The Latin Grammy Award for Best Engineered Album is given every year since the 1st Latin Grammy Awards ceremony in 2000 which took place at the Staples Center in Los Angeles, California. The first winner in the category was Juan Luis Guerra's Ni Es Lo Mismo Ni Es Igual, with Carlos Álvarez, Mike Couzzi, Bolívar Gómez, Miguel Hernández, Luis Mansilla, Carlos Ordehl, Eric Ramos, July Ruiz and Eric Schilling receiving the award.

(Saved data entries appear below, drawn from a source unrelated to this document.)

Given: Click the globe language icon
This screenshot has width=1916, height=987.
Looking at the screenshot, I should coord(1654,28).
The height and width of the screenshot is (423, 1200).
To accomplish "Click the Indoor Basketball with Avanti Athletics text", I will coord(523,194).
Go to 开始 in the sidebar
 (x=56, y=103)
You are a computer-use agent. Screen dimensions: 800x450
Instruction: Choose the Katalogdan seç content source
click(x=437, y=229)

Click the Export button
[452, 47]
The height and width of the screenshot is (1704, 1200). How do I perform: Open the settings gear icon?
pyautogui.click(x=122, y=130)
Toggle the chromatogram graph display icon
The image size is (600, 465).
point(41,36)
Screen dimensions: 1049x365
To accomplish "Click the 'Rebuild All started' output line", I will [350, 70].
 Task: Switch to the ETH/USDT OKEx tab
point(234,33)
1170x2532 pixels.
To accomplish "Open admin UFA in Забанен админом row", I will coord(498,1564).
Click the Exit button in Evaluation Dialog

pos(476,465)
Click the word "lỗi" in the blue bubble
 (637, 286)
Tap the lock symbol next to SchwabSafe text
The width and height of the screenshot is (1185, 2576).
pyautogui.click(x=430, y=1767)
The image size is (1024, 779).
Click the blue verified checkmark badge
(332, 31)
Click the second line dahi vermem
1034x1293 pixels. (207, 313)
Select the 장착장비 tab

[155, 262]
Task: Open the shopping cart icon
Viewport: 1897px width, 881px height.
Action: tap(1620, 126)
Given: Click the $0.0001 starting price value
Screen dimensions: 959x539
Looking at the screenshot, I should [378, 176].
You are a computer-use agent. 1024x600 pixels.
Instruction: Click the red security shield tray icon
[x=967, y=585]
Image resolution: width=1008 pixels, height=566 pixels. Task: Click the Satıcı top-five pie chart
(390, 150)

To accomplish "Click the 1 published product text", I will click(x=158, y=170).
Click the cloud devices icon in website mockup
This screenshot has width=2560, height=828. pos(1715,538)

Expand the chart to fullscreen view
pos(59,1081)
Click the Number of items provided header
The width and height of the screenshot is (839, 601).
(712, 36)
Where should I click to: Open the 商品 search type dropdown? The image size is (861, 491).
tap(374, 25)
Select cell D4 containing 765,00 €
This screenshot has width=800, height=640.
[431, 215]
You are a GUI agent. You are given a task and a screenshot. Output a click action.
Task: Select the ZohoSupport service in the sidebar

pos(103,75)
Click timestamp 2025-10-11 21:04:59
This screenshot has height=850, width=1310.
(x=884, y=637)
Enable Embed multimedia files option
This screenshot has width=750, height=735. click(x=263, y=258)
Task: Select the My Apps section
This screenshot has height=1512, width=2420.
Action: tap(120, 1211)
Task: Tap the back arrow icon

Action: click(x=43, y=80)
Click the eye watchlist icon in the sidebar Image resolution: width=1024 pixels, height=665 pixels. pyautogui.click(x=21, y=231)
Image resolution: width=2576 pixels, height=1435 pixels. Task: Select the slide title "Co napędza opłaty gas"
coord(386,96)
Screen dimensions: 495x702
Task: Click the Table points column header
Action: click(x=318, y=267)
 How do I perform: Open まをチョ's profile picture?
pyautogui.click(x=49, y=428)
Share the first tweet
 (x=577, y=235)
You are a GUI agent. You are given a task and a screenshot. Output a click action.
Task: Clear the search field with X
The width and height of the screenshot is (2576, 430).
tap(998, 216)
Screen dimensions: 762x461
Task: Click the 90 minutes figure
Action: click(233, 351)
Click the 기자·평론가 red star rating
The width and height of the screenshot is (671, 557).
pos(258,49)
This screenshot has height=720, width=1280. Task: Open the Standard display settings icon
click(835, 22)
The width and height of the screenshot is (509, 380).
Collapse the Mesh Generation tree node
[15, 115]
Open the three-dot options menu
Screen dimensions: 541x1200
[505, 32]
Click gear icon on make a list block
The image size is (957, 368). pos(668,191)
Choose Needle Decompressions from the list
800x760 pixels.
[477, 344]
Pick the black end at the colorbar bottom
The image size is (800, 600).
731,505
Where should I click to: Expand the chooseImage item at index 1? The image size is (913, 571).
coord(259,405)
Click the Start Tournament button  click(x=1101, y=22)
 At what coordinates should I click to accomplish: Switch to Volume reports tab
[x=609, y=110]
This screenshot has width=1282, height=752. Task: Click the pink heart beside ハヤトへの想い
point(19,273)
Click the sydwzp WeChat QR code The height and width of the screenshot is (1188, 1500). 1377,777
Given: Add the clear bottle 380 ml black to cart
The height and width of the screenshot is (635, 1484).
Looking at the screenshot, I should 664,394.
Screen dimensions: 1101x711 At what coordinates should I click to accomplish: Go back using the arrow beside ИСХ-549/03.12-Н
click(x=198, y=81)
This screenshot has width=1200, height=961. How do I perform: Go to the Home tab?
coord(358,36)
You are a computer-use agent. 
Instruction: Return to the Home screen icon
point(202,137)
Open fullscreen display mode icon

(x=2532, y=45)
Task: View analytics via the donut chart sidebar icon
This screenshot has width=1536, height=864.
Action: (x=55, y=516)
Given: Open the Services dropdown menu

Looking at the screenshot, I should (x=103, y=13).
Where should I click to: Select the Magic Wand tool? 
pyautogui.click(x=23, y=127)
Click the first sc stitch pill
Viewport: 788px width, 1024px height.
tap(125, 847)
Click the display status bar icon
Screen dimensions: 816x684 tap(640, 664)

The category at the 2020 Latin Grammy Awards is defined as being "for newly recorded albums released for the first time during the current eligibility year." Eligible for the award are "credited recording engineer(s), mixing engineer(s) and mastering engineer(s)." The performing artist of the album does not receive the award or nominations unless they are also a recording engineer, mixer or mastering engineer.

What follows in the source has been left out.